Deux puissants séismes, d’une magnitude de 7,2 et 7,5 sur l’échelle de Richter, ont frappé la côte centrale du Venezuela, provoquant effroi et destructions dans plusieurs zones du pays. Face aux dégâts occasionnés, le Venezuela a déclaré l’état d’urgence, comme l’a annoncé la présidente par intérim, Delcy Rodríguez.
Selon le Service géologique des États-Unis, une catastrophe de grande envergure avec de nombreuses victimes et des dommages généralisés pourrait avoir eu lieu.
Rapidement, les équipes de recherche et de sauvetage se sont mobilisées pour retrouver des survivants et des victimes sous les décombres des bâtiments effondrés. Des témoins rapportent la chute complète d’un immeuble de 22 étages à Altamira, dans la capitale, Caracas. Les autorités préviennent que le nombre de décès pourrait être très élevé.
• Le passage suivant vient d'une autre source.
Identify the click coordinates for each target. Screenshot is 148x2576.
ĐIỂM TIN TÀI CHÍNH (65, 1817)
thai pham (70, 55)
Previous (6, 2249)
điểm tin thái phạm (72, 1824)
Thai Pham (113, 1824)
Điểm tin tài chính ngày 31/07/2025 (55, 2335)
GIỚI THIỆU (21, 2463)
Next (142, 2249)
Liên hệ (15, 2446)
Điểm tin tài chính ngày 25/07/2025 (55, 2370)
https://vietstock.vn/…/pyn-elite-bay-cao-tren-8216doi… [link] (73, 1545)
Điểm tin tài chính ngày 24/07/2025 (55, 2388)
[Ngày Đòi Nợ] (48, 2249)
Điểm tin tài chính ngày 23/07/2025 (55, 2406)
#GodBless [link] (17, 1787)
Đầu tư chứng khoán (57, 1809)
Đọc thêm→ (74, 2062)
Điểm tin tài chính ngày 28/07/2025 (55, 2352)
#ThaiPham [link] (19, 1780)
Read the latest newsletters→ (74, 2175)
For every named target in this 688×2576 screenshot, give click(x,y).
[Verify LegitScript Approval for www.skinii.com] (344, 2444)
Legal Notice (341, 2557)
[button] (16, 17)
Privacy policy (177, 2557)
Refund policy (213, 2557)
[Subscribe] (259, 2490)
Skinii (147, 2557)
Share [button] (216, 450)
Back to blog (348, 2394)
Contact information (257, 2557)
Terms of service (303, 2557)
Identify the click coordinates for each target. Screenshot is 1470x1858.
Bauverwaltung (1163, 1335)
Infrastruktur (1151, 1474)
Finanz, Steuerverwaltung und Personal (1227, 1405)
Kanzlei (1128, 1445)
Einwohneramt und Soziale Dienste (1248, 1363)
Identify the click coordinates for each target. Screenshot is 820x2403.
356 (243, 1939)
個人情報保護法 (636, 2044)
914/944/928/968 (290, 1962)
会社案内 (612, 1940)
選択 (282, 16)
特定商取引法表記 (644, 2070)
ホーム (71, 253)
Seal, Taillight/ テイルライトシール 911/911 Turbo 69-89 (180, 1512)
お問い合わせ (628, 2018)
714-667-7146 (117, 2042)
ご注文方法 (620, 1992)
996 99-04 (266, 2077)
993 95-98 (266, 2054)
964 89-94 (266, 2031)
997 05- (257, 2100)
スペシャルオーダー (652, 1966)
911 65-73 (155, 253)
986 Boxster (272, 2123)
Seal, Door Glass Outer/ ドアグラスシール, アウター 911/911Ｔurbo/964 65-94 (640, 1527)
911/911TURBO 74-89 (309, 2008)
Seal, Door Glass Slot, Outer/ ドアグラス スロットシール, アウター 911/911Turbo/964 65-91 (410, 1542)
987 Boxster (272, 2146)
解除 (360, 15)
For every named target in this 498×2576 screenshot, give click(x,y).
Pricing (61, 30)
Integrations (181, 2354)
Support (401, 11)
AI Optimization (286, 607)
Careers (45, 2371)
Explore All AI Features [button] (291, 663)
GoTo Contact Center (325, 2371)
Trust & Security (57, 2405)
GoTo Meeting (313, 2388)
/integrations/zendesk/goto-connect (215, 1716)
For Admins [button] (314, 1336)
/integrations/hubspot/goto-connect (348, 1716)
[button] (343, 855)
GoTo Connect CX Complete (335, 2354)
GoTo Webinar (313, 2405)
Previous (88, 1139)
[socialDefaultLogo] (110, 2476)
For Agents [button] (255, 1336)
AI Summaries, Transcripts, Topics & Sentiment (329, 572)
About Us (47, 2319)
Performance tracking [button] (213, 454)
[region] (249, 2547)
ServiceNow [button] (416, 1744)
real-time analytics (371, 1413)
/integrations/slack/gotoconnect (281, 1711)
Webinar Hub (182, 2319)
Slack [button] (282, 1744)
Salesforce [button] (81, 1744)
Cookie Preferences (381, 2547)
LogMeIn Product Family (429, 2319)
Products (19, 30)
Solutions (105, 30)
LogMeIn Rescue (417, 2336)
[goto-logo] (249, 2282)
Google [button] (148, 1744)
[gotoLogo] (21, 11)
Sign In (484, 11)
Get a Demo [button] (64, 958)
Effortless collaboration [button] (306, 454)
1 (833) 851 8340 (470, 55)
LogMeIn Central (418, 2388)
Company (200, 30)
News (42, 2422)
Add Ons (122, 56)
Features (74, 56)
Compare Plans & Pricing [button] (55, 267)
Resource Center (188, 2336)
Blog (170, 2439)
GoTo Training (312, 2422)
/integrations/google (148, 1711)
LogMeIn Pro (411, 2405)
Delcy Rodríguez a présenté ses condoléances aux familles des victimes lors d’un bref discours télévisé, en déclarant l’état d’urgence. « Nous exprimons nos sincères condoléances à ceux qui ont perdu un être cher », a-t-elle déclaré, appelant médecins et infirmiers à se rendre à leurs postes pour s’occuper des blessés.
Les secousses ont été ressenties avec force à Caracas et dans d’autres États, notamment Trujillo, Yaracuy, Carabobo, Aragua, Miranda, et La Guaira, comme l’ont confirmé les autorités.

Le ministre de l’Intérieur, Diosdado Cabello, a annoncé la suspension provisoire du service de gaz à Caracas pour éviter de nouvelles urgences. Il a confirmé que plusieurs infrastructures se sont effondrées et a appelé la population à faire preuve de « la plus grande prudence » en évitant de rester dans les bâtiments.
Risque de dommages supplémentaires
Les images circulant sur les réseaux sociaux montrent l’effroi de la population et de nombreux immeubles effondrés. Les données officielles concernant l’ampleur des dommages et le nombre de victimes sont encore inconnues. Plusieurs structures restent menacées de collapse.

À Caracas, le toit de l’aéroport de Maiquetía s’est effondré, entraînant l’annulation de tous les vols. Les séismes ont laissé un panorama sombre, avec des bâtiments détruits, des coupures d’électricité et des scènes de panique dans les rues et à l’intérieur des commerces.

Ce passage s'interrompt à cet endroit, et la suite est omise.